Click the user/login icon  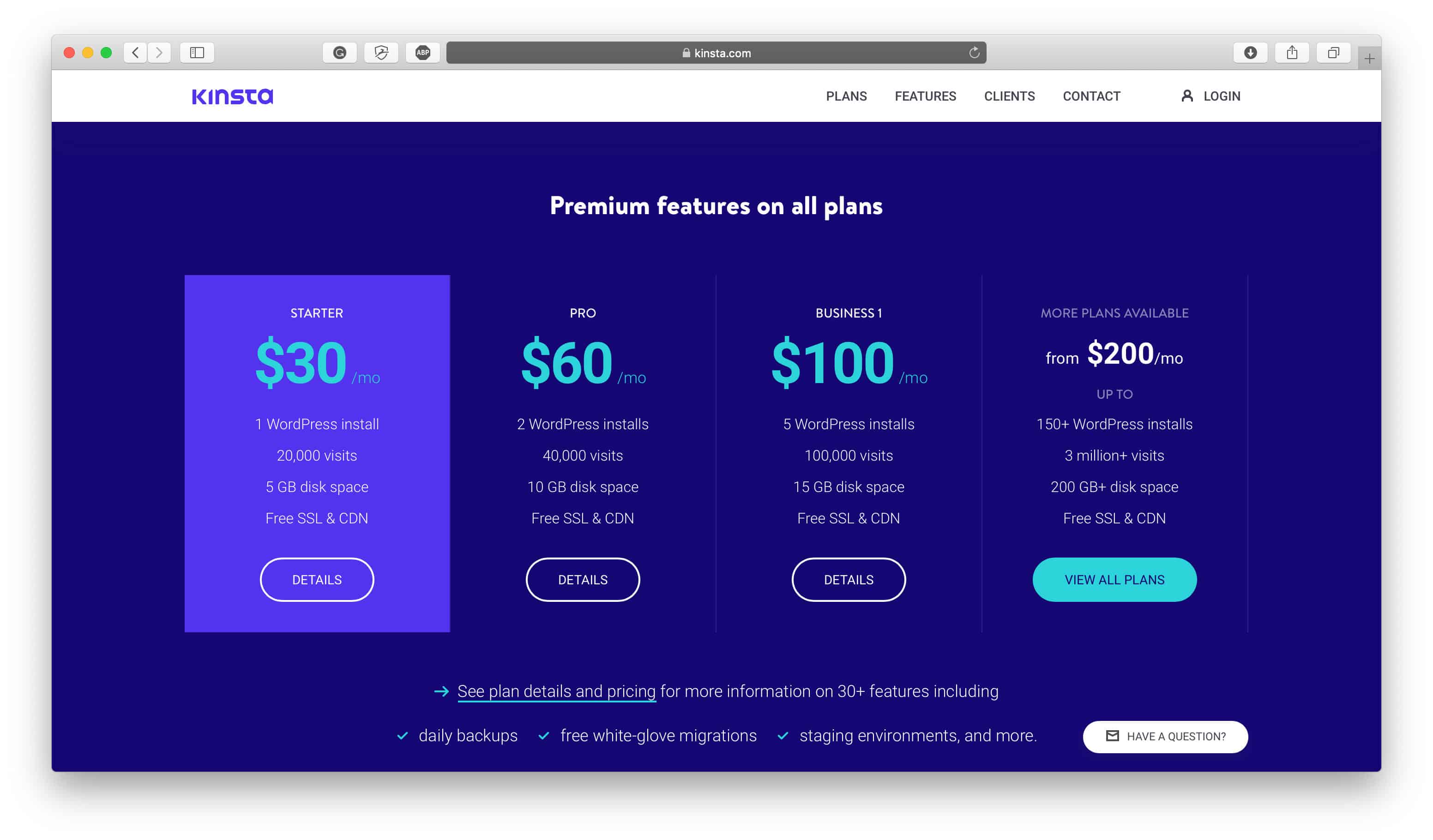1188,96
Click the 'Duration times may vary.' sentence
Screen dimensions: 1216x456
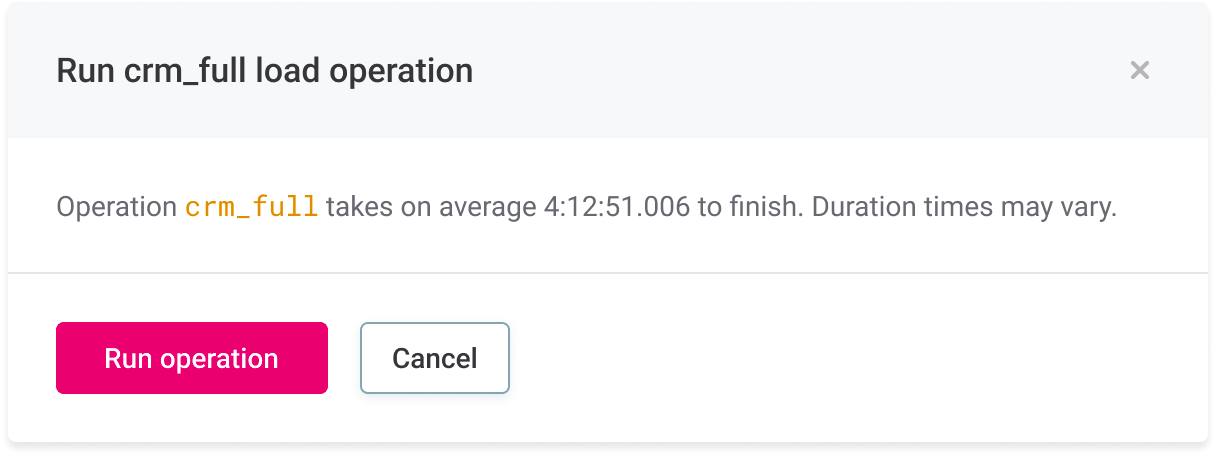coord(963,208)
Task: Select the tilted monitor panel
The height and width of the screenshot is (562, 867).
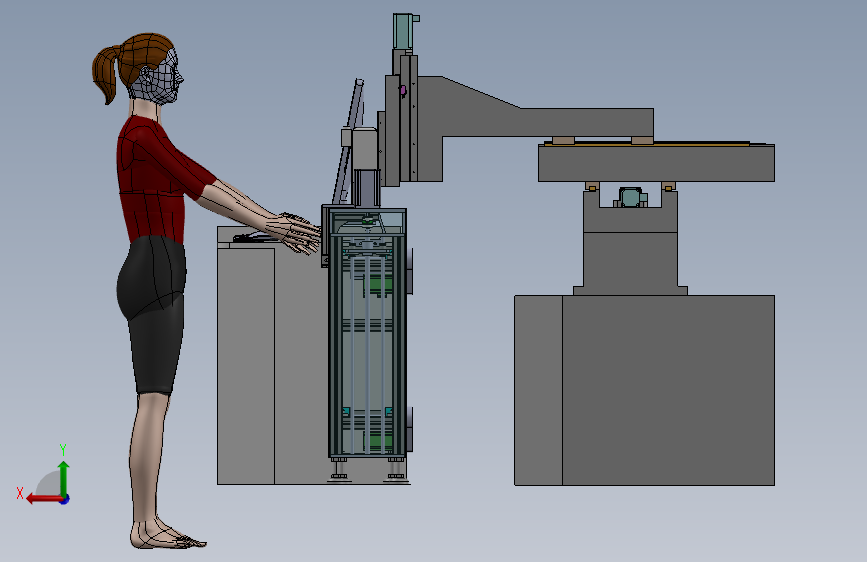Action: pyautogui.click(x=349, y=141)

····················

Exercise: I would like an exact copy of the lines from the one holding "The height and" through the last line of the entries above, with the pictures left out.

Answer to this problem:
The height and width of the screenshot is (562, 867).
Action: pyautogui.click(x=349, y=141)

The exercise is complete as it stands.